Chi di noi può dire di non avere cambiato almeno il proprio umore di fondo dopo il lockdown, un’esperienza che ci ha tolto o ridotto le relazioni personali, gli interessi intellettuali (per mesi si è parlato solo di COVID), la visione della realtà esterna alla propria persona sempre più rattrappita, l’attesa del futuro (quando sarà il mio turno vaccinale?), i problemi da affrontare e decidere (pensiamo ai pubblici amministratori o ai politici in genere), il ritmo sconvolto e frammentato del percorso scolastico dei nostri figli e nipoti, i weekend diventati uguali ai giorni feriali, la chiusura delle attività di ristoro culturale ed emotivo del tempo libero diventato uguale al tempo obbligato, la cessazione di ogni stimolo esterno alla routine familiare. Insomma tutto ha concorso a trasformarci in persone almeno più “spente” rispetto a prima (senza parlare dei casi più gravi di insorgenza di patologie psicologiche).

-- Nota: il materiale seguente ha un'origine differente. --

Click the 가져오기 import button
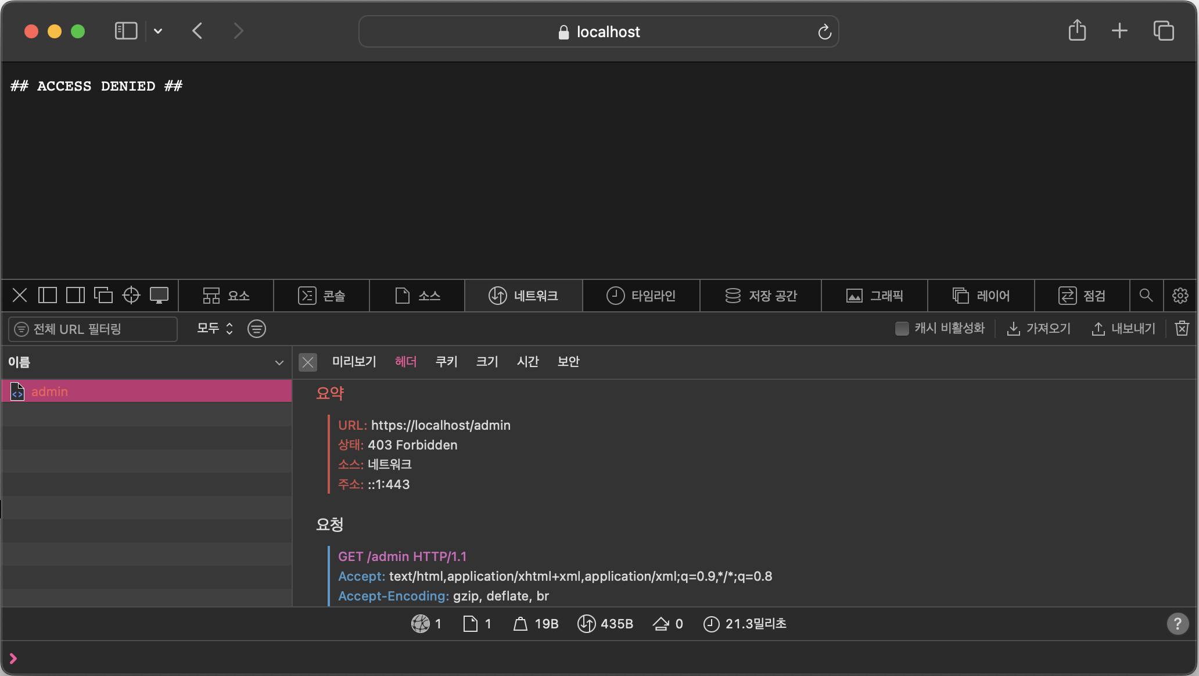 1039,329
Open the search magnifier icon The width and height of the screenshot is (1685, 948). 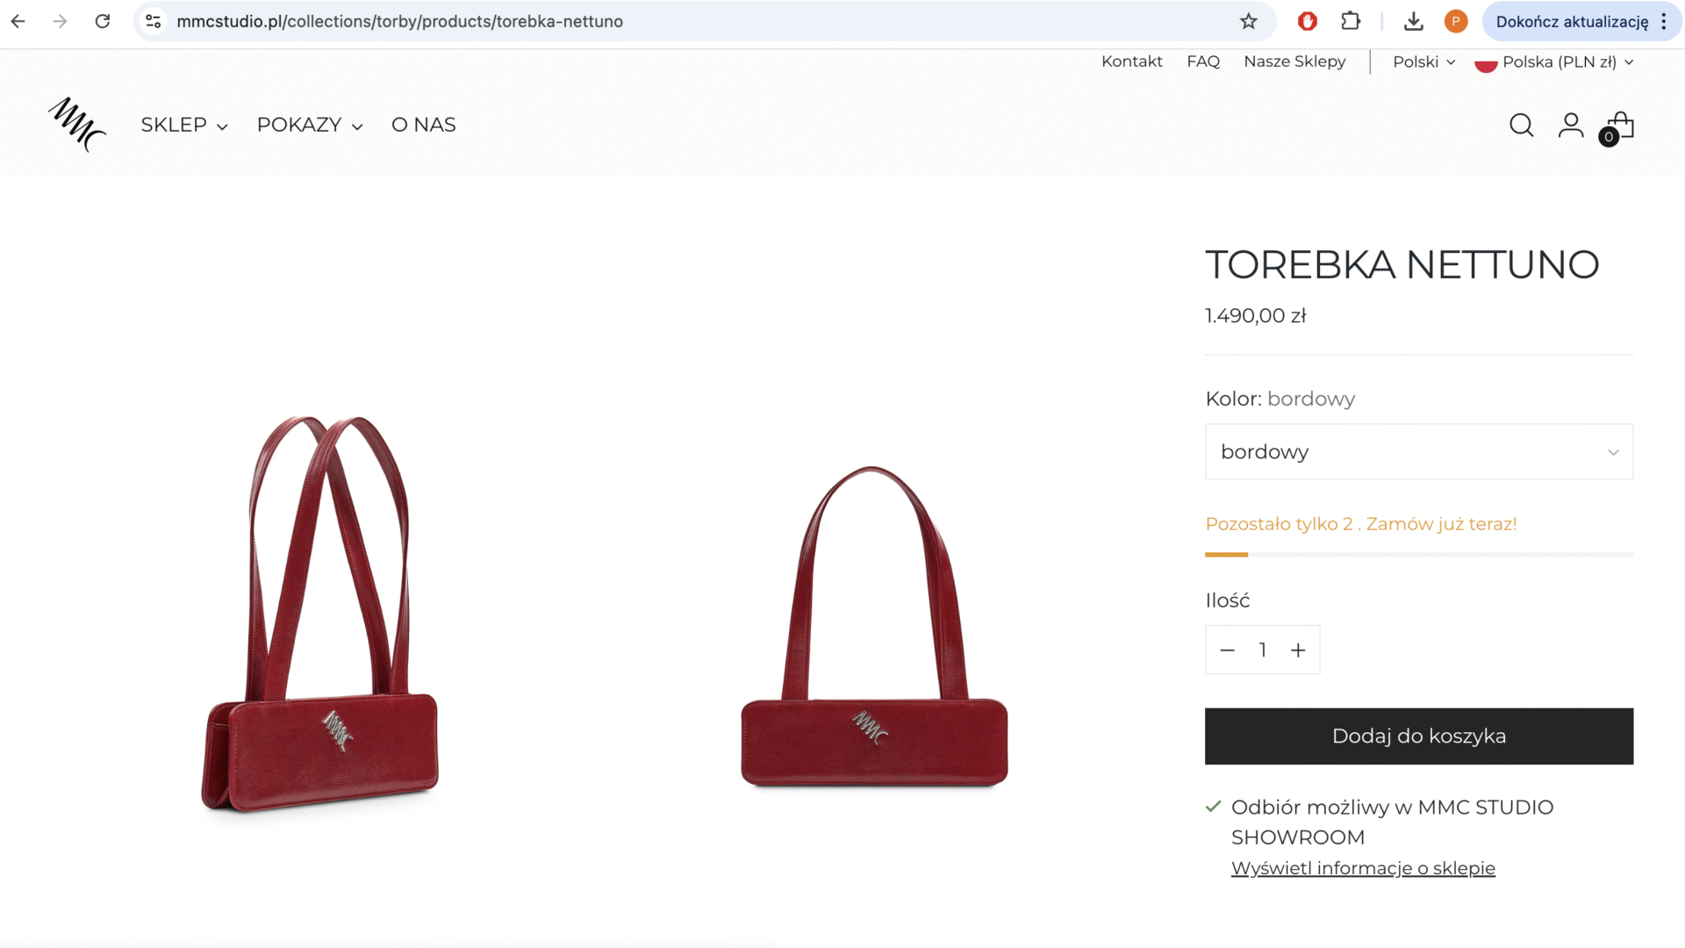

Ci si è spento il “duende”!
Cos’è il duende? È una parola spagnola praticamente intraducibile. Allude a un elemento interiore misterioso che le persone conoscono ma non sanno dire (consiglierei la lettura di una magnifica Lectio sul tema di Garcia Lorca, in spagnolo possibilmente, tanto è comprensibile). Qualcuno lo traduce con “folletto”, ma è qualcosa di più e di diverso. È un atteggiamento interiore, psicologico, spirituale, è una sorta di spirito della vita. È vita e vitalità. È anima e futuro.
È proprio necessario che i giovani, ma non solo loro, ritrovino il duende. Perché così questo tempo è troppo cupo e pesante da portare.